TRECHO FORNECIDO:
O prefeito já fez e desfez pelo menos três tipos de rodízio para o tráfego de veículos na cidade; é óbvio que não sabia o que estava fazendo em nenhuma das três vezes. Já bloqueou avenidas e mandou desbloquear. Para dificultar a movimentação das pessoas, em nome do “distanciamento social”, congestionou gravemente os ônibus e o metrô. Os números municipais sobre a doença não fazem nexo. Não combinam com os do Estado nem com os da própria prefeitura; já chegaram a informar que o número de recuperados é maior que o número de infectados. Covas já falou em abrir o comércio, no futuro, por “quatro horas” diárias; não disse quais. Das 6 às 10 da manhã? Das 4 da tarde às 8 da noite? Raro é o dia em que não faz alguma ameaça nova para uma população que ele não considera à altura, realmente, de suas expectativas de conduta.

Por que não havia hospitais e leitos de UTI antes da doença?

INFORMAÇÕES FORNECIDAS:
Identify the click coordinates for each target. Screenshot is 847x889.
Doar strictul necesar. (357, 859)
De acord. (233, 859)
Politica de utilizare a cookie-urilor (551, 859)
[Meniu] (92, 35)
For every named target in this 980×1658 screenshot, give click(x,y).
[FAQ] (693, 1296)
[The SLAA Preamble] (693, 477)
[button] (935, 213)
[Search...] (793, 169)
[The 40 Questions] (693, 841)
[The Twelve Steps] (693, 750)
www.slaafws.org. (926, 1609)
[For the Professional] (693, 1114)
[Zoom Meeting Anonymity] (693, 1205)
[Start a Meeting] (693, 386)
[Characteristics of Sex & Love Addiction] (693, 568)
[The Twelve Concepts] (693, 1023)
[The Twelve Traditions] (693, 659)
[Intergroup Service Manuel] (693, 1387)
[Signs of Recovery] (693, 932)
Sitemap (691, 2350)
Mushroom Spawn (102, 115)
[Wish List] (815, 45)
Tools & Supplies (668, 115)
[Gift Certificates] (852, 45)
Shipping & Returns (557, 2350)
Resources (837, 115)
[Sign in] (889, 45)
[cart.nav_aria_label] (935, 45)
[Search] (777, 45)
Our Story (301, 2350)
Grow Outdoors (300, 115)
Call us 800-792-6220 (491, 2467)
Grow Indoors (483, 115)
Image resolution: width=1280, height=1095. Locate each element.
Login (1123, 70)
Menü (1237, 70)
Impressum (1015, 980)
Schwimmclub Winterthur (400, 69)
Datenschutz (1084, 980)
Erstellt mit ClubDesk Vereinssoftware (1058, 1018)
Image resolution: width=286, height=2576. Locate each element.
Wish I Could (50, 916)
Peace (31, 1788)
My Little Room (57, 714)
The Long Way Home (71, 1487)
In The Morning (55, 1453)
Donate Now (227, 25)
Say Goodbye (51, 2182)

TAREFAS DO EXERCÍCIO:
A – Transcreva fielmente, do trecho sobre o prefeito, a passagem que vai de "O prefeito já" até "antes da doença?", inclusive.
B – Indique se cada afirmação a seguir está de acordo com o trecho sobre o prefeito, respondendo sim ou não e citando literalmente as palavras do texto que decidem a questão: (i) o prefeito fez e desfez pelo menos três tipos de rodízio para o tráfego de veículos; (ii) Covas especificou em quais quatro horas diárias o comércio poderia abrir; (iii) os números municipais sobre a doença coincidem com os do Estado.
C – Prossiga o trecho sobre o prefeito a partir da última frase apresentada.
A listagem é um material à parte, sem relação com o trecho sobre o prefeito.

RESPOSTAS NUMERADAS:
A –
O prefeito já fez e desfez pelo menos três tipos de rodízio para o tráfego de veículos na cidade; é óbvio que não sabia o que estava fazendo em nenhuma das três vezes. Já bloqueou avenidas e mandou desbloquear. Para dificultar a movimentação das pessoas, em nome do “distanciamento social”, congestionou gravemente os ônibus e o metrô. Os números municipais sobre a doença não fazem nexo. Não combinam com os do Estado nem com os da própria prefeitura; já chegaram a informar que o número de recuperados é maior que o número de infectados. Covas já falou em abrir o comércio, no futuro, por “quatro horas” diárias; não disse quais. Das 6 às 10 da manhã? Das 4 da tarde às 8 da noite? Raro é o dia em que não faz alguma ameaça nova para uma população que ele não considera à altura, realmente, de suas expectativas de conduta.

Por que não havia hospitais e leitos de UTI antes da doença?

B –
(i) Sim: "O prefeito já fez e desfez pelo menos três tipos de rodízio para o tráfego de veículos na cidade".
(ii) Não: "não disse quais".
(iii) Não: "Não combinam com os do Estado nem com os da própria prefeitura".

C –
São Paulo vive há três meses num mundo imaginário, controlado pelo prefeito, seus analistas de marketing, bajuladores profissionais, “comunicadores” e médicos que querem estar de bem com quem manda e com os hospitais da elite. Trabalho, para essa gente, só existe na forma de “teletrabalho” e de “home office”. Comer é por “delivery”, no “aplicativo”. Compra-se “on-line”. Atividade física? É só acompanhar aulas de ginástica e de ioga na televisão — ou pegar sua bike e pedalar pelas ciclovias da prefeitura com seu capacete último tipo importado a mil e tantos reais. A única ideia que ocorre nessa bolha é: “Fique em casa”. Qual é o problema que alguns veem em atender a uma instrução tão óbvia? Basta seguir o roteiro de vida exposto acima. Não ocorre ao prefeito que haja entre os 12 milhões de moradores de São Paulo seres humanos diferentes dele e das pessoas que o cercam — gente que, imaginem só, não é funcionário público nem vive de renda e precisa trabalhar todos os dias para ganhar a vida.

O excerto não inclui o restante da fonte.